**DO THIS:**
Can you rewrite the listing from its start through the line containing "Looking at the screenshot, I should [x=82, y=43].", renaming "Instruction" to "Directive" and leaving everything else unchanged?

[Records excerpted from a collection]
::::::
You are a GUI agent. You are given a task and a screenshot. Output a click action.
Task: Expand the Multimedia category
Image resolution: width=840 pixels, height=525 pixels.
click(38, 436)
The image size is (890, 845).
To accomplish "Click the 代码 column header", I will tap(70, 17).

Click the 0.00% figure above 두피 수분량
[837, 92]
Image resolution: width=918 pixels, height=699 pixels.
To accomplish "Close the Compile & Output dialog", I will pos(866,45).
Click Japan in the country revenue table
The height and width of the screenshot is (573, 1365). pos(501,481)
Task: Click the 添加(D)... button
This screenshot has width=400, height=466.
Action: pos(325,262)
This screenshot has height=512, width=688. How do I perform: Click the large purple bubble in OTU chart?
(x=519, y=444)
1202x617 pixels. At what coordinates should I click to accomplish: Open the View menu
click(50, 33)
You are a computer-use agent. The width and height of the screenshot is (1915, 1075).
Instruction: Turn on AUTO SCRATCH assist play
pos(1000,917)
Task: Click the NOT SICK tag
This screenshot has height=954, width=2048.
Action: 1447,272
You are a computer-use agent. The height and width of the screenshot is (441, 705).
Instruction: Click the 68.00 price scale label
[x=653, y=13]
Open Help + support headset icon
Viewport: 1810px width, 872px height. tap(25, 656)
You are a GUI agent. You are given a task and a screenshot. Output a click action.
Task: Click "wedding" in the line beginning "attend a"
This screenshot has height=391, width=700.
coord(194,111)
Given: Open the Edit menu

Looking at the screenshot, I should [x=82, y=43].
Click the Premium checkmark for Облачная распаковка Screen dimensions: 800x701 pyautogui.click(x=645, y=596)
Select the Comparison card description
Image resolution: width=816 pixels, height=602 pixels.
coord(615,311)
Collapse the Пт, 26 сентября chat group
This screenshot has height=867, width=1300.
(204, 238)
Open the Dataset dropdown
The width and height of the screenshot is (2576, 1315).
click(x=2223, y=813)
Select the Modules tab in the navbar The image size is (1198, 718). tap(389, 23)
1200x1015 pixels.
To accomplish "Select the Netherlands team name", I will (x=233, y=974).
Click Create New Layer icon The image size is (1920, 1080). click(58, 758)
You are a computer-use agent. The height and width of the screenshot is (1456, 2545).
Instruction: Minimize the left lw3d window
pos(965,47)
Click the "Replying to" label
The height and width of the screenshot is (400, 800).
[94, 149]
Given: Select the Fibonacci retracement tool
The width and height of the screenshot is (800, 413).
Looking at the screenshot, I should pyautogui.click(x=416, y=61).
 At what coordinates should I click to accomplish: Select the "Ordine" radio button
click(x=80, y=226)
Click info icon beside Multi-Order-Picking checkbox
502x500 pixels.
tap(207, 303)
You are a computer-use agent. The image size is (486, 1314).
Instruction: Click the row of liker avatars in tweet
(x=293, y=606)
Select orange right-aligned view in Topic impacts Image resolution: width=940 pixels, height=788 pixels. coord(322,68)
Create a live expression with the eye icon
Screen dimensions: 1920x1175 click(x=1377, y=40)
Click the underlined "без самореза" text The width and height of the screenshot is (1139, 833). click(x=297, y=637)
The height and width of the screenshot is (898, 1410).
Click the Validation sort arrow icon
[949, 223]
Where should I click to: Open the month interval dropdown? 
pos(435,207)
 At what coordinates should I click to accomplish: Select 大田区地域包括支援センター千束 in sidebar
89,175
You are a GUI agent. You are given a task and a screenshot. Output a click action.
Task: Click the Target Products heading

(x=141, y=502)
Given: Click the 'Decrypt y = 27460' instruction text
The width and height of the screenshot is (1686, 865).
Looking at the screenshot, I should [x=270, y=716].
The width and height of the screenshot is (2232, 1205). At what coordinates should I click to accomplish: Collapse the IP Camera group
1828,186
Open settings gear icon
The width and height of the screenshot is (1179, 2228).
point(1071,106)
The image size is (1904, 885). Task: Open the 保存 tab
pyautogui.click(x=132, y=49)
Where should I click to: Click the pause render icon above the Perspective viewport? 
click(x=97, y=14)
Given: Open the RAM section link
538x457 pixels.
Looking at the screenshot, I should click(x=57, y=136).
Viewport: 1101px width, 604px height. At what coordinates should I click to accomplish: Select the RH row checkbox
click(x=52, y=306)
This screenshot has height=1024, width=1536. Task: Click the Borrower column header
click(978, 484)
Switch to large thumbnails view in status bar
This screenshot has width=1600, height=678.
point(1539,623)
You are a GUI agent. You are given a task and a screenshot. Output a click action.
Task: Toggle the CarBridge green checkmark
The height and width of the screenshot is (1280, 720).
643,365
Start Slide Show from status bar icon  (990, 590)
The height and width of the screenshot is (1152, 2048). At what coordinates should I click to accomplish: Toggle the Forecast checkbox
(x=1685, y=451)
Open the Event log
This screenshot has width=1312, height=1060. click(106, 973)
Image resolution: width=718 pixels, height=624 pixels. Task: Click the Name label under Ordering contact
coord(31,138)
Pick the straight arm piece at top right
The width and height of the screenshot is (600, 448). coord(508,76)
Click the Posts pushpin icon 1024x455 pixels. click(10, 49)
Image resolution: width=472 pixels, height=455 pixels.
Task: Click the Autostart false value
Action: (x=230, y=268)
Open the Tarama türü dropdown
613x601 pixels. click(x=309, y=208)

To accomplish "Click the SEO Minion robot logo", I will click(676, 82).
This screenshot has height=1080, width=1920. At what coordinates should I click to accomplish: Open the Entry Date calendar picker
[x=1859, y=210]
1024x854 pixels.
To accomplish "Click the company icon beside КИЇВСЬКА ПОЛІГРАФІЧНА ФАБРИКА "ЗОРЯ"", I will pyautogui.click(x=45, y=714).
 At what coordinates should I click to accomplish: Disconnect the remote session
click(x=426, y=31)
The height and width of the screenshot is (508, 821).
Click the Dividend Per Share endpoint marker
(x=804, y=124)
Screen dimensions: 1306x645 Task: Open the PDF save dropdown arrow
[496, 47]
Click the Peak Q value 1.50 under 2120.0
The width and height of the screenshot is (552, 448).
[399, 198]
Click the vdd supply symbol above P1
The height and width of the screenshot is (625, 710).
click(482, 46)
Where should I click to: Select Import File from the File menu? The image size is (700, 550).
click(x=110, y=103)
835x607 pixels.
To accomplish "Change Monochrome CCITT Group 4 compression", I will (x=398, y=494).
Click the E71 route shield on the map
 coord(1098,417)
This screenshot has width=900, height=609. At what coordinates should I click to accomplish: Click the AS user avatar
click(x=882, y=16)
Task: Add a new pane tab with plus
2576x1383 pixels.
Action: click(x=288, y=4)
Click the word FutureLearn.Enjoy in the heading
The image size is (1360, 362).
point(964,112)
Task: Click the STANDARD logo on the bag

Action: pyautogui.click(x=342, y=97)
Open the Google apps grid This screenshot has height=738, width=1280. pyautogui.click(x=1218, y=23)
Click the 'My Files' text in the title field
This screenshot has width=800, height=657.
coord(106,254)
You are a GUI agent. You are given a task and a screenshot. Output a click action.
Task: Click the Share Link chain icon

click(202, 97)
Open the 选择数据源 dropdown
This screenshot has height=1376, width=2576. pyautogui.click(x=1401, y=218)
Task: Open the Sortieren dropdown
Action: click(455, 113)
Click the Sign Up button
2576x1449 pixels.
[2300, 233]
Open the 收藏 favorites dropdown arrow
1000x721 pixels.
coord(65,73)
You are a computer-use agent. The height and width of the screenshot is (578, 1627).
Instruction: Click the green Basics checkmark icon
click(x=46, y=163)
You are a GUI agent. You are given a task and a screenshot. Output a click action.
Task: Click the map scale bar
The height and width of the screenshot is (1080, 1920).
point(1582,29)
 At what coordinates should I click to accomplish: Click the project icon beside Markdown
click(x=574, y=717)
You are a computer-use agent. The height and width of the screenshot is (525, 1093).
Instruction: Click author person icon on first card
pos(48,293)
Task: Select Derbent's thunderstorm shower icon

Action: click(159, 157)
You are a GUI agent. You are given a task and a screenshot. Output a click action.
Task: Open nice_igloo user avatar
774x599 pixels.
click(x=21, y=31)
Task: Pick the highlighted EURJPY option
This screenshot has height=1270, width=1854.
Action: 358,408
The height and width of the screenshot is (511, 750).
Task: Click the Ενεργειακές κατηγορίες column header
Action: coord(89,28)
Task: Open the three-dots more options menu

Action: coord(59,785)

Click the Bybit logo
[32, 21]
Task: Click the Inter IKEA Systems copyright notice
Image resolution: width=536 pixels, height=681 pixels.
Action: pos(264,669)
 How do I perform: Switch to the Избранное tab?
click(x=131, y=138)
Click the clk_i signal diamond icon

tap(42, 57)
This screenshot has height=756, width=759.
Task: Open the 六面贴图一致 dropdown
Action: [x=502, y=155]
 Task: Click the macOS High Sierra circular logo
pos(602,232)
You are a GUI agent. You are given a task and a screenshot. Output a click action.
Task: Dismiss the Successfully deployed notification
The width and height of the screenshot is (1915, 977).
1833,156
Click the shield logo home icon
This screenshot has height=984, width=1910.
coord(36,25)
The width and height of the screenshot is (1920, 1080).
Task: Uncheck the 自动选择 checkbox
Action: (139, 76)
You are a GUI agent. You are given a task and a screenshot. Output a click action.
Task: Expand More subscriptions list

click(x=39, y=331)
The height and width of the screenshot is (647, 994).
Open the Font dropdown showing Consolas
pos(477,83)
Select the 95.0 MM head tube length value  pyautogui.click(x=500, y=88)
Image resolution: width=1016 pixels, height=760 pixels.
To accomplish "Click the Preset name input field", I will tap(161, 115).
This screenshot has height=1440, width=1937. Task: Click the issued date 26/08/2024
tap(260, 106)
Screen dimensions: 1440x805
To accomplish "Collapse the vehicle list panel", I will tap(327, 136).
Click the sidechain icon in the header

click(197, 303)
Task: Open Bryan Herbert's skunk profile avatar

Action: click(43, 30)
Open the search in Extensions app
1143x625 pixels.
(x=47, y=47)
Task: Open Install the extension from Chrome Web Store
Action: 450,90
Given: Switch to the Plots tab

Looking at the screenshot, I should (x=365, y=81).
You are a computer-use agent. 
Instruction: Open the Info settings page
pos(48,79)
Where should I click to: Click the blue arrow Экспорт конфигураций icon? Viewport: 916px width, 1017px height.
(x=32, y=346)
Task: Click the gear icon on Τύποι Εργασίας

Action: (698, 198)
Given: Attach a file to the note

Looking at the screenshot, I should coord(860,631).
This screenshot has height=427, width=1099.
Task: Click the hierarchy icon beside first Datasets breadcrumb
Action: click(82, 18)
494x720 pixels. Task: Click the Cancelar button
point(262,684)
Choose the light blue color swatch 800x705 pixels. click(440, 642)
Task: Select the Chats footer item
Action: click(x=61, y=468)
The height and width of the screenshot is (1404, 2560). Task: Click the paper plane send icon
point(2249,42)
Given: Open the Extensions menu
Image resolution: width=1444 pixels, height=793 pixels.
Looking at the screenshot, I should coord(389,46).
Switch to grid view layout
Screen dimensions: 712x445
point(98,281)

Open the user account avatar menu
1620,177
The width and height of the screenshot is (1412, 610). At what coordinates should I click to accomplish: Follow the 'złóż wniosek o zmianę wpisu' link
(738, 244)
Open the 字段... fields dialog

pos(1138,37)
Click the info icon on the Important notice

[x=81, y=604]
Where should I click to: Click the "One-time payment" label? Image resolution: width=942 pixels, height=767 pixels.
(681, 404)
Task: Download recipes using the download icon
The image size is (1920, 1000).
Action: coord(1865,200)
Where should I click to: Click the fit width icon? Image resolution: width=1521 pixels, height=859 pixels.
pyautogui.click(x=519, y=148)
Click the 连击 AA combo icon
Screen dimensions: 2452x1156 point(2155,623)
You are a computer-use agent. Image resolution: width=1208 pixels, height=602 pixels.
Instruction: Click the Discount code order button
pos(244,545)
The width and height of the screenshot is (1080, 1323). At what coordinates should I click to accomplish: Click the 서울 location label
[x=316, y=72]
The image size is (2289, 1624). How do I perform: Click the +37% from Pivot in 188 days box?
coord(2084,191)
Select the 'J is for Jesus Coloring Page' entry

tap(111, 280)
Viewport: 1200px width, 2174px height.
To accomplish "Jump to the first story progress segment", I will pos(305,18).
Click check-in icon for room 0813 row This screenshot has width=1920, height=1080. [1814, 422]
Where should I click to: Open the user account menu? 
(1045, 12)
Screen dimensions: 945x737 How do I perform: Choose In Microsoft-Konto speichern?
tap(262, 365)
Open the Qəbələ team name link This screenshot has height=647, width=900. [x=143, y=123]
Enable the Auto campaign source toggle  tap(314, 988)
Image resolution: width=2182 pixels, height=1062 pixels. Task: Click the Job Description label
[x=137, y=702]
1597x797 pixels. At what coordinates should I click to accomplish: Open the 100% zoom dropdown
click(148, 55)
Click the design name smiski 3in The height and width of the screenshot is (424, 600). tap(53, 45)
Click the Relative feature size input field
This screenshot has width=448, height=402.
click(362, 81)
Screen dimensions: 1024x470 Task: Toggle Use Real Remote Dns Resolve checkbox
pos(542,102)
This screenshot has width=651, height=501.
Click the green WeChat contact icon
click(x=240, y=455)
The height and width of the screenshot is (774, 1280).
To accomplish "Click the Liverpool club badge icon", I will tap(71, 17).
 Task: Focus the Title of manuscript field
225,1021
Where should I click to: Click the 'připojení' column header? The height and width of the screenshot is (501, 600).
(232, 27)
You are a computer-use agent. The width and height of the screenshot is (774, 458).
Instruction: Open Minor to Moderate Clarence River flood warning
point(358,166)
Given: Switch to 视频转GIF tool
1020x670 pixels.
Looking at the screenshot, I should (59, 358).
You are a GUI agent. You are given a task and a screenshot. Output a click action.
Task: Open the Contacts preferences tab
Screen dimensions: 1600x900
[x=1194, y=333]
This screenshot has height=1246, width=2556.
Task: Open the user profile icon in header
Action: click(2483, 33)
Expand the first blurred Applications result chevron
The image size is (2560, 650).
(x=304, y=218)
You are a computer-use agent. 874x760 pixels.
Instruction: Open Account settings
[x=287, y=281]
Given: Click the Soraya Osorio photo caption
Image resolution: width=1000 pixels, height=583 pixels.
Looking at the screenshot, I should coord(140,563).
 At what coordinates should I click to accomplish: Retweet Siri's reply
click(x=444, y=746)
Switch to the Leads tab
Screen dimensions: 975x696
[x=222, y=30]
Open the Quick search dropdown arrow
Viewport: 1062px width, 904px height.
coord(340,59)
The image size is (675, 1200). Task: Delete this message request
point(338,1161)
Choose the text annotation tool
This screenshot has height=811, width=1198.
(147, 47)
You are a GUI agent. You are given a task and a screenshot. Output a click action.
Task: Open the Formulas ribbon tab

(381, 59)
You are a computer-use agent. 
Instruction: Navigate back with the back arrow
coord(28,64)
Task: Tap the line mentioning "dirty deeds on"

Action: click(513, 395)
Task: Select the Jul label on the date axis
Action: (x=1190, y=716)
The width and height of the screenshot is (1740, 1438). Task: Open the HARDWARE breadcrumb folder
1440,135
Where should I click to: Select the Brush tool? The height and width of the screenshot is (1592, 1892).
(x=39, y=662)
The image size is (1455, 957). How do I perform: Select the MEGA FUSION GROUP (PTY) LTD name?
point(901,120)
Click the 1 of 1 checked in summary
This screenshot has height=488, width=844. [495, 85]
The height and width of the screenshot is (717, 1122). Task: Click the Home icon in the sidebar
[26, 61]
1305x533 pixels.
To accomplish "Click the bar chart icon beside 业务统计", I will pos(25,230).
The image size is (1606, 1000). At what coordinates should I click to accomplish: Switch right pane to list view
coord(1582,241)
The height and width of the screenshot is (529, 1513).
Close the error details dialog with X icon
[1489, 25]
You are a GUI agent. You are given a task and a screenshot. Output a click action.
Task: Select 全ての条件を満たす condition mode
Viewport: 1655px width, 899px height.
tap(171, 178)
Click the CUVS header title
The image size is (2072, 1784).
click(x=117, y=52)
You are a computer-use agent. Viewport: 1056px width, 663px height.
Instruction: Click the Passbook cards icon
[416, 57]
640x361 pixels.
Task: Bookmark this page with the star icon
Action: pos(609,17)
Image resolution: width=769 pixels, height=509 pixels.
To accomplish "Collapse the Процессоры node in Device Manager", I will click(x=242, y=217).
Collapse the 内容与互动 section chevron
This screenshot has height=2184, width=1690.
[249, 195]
::::::
**ANSWER TO THIS EXERCISE:**
You are a GUI agent. You are given a task and a screenshot. Output a click action.
Task: Expand the Multimedia category
Image resolution: width=840 pixels, height=525 pixels.
click(38, 436)
The image size is (890, 845).
To accomplish "Click the 代码 column header", I will tap(70, 17).

Click the 0.00% figure above 두피 수분량
[837, 92]
Image resolution: width=918 pixels, height=699 pixels.
To accomplish "Close the Compile & Output dialog", I will pos(866,45).
Click Japan in the country revenue table
The height and width of the screenshot is (573, 1365). pos(501,481)
Task: Click the 添加(D)... button
This screenshot has width=400, height=466.
Action: pos(325,262)
This screenshot has height=512, width=688. How do I perform: Click the large purple bubble in OTU chart?
(x=519, y=444)
1202x617 pixels. At what coordinates should I click to accomplish: Open the View menu
click(50, 33)
You are a computer-use agent. The width and height of the screenshot is (1915, 1075).
Directive: Turn on AUTO SCRATCH assist play
pos(1000,917)
Task: Click the NOT SICK tag
This screenshot has height=954, width=2048.
Action: 1447,272
You are a computer-use agent. The height and width of the screenshot is (441, 705).
Directive: Click the 68.00 price scale label
[x=653, y=13]
Open Help + support headset icon
Viewport: 1810px width, 872px height. tap(25, 656)
You are a GUI agent. You are given a task and a screenshot. Output a click action.
Task: Click "wedding" in the line beginning "attend a"
This screenshot has height=391, width=700.
coord(194,111)
Given: Open the Edit menu

Looking at the screenshot, I should [x=82, y=43].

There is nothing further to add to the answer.